When you reproduce the listing below, keep every entry exactly as written.

= Beginning of Section =

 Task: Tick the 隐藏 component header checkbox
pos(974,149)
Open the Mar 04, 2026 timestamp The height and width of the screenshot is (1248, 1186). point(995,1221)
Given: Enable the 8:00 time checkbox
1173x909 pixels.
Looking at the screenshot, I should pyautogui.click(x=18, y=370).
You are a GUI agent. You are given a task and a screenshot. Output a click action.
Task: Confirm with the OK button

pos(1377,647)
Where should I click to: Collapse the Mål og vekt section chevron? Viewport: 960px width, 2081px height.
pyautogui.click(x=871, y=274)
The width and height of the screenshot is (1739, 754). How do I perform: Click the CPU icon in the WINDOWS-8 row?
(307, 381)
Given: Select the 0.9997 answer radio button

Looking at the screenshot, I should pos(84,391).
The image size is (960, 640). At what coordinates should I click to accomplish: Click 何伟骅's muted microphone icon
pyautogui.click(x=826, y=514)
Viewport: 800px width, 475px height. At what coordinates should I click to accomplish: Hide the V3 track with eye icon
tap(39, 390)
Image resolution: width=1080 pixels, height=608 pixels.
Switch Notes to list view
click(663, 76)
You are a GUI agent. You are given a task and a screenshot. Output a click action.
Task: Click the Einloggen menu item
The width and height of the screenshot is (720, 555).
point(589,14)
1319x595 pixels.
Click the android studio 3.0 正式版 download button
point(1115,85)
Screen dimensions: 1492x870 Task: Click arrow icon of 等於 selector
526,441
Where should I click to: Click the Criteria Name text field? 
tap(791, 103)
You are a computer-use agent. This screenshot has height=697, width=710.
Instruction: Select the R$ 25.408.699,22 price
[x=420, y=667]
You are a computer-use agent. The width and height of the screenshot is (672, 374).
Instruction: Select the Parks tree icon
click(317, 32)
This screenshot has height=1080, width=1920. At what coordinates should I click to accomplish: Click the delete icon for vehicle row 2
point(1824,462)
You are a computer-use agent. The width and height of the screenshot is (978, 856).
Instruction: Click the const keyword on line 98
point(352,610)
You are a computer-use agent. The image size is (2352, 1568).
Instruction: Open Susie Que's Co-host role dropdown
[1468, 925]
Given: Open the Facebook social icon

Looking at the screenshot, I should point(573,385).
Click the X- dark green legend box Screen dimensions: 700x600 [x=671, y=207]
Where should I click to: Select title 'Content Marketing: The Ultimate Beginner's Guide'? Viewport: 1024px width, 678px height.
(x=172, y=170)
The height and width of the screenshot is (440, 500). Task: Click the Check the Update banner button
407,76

= End of Section =

- _SOLUTION FOR THIS TASK_:
 Task: Tick the 隐藏 component header checkbox
pos(974,149)
Open the Mar 04, 2026 timestamp The height and width of the screenshot is (1248, 1186). point(995,1221)
Given: Enable the 8:00 time checkbox
1173x909 pixels.
Looking at the screenshot, I should pyautogui.click(x=18, y=370).
You are a GUI agent. You are given a task and a screenshot. Output a click action.
Task: Confirm with the OK button

pos(1377,647)
Where should I click to: Collapse the Mål og vekt section chevron? Viewport: 960px width, 2081px height.
pyautogui.click(x=871, y=274)
The width and height of the screenshot is (1739, 754). How do I perform: Click the CPU icon in the WINDOWS-8 row?
(307, 381)
Given: Select the 0.9997 answer radio button

Looking at the screenshot, I should pos(84,391).
The image size is (960, 640). At what coordinates should I click to accomplish: Click 何伟骅's muted microphone icon
pyautogui.click(x=826, y=514)
Viewport: 800px width, 475px height. At what coordinates should I click to accomplish: Hide the V3 track with eye icon
tap(39, 390)
Image resolution: width=1080 pixels, height=608 pixels.
Switch Notes to list view
click(663, 76)
You are a GUI agent. You are given a task and a screenshot. Output a click action.
Task: Click the Einloggen menu item
The width and height of the screenshot is (720, 555).
point(589,14)
1319x595 pixels.
Click the android studio 3.0 正式版 download button
point(1115,85)
Screen dimensions: 1492x870 Task: Click arrow icon of 等於 selector
526,441
Where should I click to: Click the Criteria Name text field? 
tap(791, 103)
You are a computer-use agent. This screenshot has height=697, width=710.
Instruction: Select the R$ 25.408.699,22 price
[x=420, y=667]
You are a computer-use agent. The width and height of the screenshot is (672, 374).
Instruction: Select the Parks tree icon
click(317, 32)
This screenshot has height=1080, width=1920. At what coordinates should I click to accomplish: Click the delete icon for vehicle row 2
point(1824,462)
You are a computer-use agent. The width and height of the screenshot is (978, 856).
Instruction: Click the const keyword on line 98
point(352,610)
You are a computer-use agent. The image size is (2352, 1568).
Instruction: Open Susie Que's Co-host role dropdown
[1468, 925]
Given: Open the Facebook social icon

Looking at the screenshot, I should point(573,385).
Click the X- dark green legend box Screen dimensions: 700x600 [x=671, y=207]
Where should I click to: Select title 'Content Marketing: The Ultimate Beginner's Guide'? Viewport: 1024px width, 678px height.
(x=172, y=170)
The height and width of the screenshot is (440, 500). Task: Click the Check the Update banner button
407,76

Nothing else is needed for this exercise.